Oil’s reaction explains why this matters for crypto. Reuters described a sharp jump (around 10%) and highlighted risk around the Strait of Hormuz, a key energy chokepoint through which roughly a fifth of global oil flows. If this shock translates into sustained higher energy prices (towards $90–$100), the second-order effect is more inflation sensitivity and, likely, a less dovish path from central banks.
Policy responses may help at the margin but do not remove the core risk. OPEC+ has been reported as agreeing a modest output increase of 206,000 bpd from April, but a meaningful transport disruption through Hormuz is a much larger shock than a small production adjustment can offset.
BTC after geopolitical shocks
To quantify the “buy the smoke of the cannon” idea, I ran a simple event study on BTC using daily data and a set of widely recognised geopolitical shock dates from 2019–2024. Forward returns are measured from the event-day close at 1 day, 1 week, 1 month, and 3 months.
Event Anchors Used
September 2019 – Saudi Abqaiq/Khurais attack
January 2020 – Soleimani strike
August 2021 – Fall of Kabul
February 2022 – Russia invades Ukraine
September 2022 – Russia partial mobilisation
October 2023 – Hamas attack on Israel
April 2024 – Iran–Israel strike episode
Across the 2019–2024 sample, the pattern is broadly consistent with the heuristic:
The 1D reaction is typically small and mixed — often just noise.
The 1W and 1M forward returns skew positive in most cases.
The 3M outcome is more dispersed, particularly in episodes where energy markets were directly involved.
In other words, BTC tends to stabilise quickly after geopolitical shocks, with better odds over the 1–4 week horizon. The exception is when the shock morphs into a persistent oil or inflation event that tightens financial conditions.

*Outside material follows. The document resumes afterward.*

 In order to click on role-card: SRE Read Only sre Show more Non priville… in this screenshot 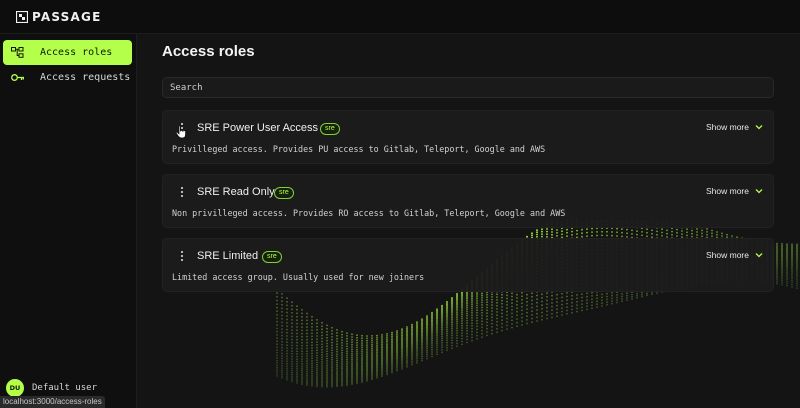, I will do `click(468, 201)`.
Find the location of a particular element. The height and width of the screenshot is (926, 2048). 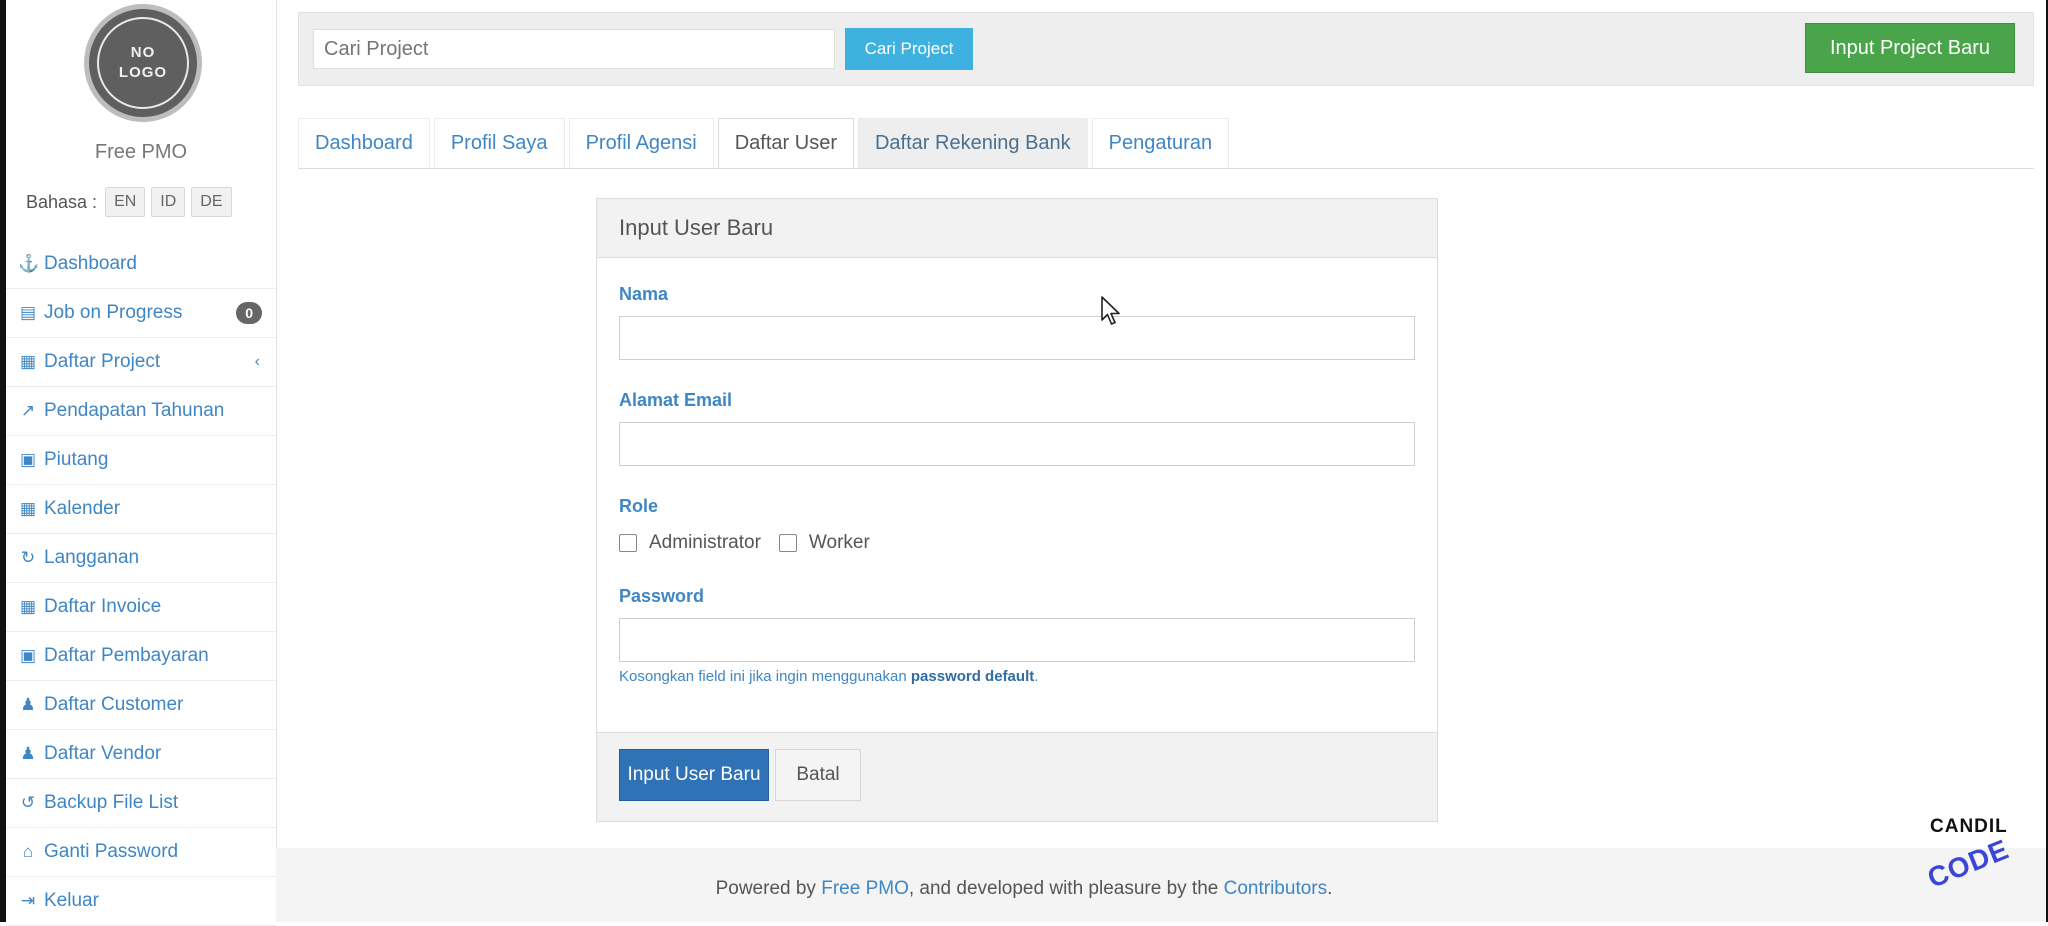

sidebar-item-label: Backup File List is located at coordinates (112, 802).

That’s the key caveat.
The oil path matters more than the first candle.
Oil-Linked Shocks
(Abqaiq 2019, Ukraine 2022, Iran–Israel 2024)
1D: +2.29%
1W: -0.80%
1M: -0.17%
3M: +3.39%
Non-Oil Shocks
(Soleimani, Kabul, Mobilisation, Hamas)
1D: +0.03%
1W: +4.56%
1M: +12.50%
3M: +27.85%
The difference is clear:
Non-oil shocks tend to follow the classic “buy the smoke” pattern.
Weak/noisy 1D → strong 1W → stronger 1M and 3M follow-through.Oil-linked shocks are materially different.
The 1W and 1M medians are flat to negative, and the 3M recovery is much weaker.
That reinforces the key variable in the current environment: It’s not the geopolitical headline. It’s whether oil becomes persistent inflation pressure.
If oil stabilizes → history favors rebound.
If oil trends structurally higher → BTC’s recovery profile flattens materially.
Looking Ahead
There are three tactical gates to watch:
1. Structure:
BTC reclaiming 73–74k flips the short-term regime from repair to rebuild. Failure there keeps the market in chop.
2. Macro impulse:
February ISM and Nonfarm Payrolls matter because rates and equity tone still drive marginal flows. A benign rates move + stabilizing IGV materially improves the probability of reclaim.
3. Oil / risk complex:
WTI behavior, VIX direction, and the U.S. 10Y yield are the transmission channels.
Oil stable + VIX fading + yields drifting lower = constructive.
Oil trending toward $90–100 = inflation sensitivity returns, recovery flattens.
Positioning is fragile. Sentiment is fearful. Liquidity is present but not aggressive. That combination tends to produce volatility first, clarity second. Unless oil becomes the story, history favors stabilization over collapse. But until 73–74k is reclaimed, the burden of proof remains on the bulls.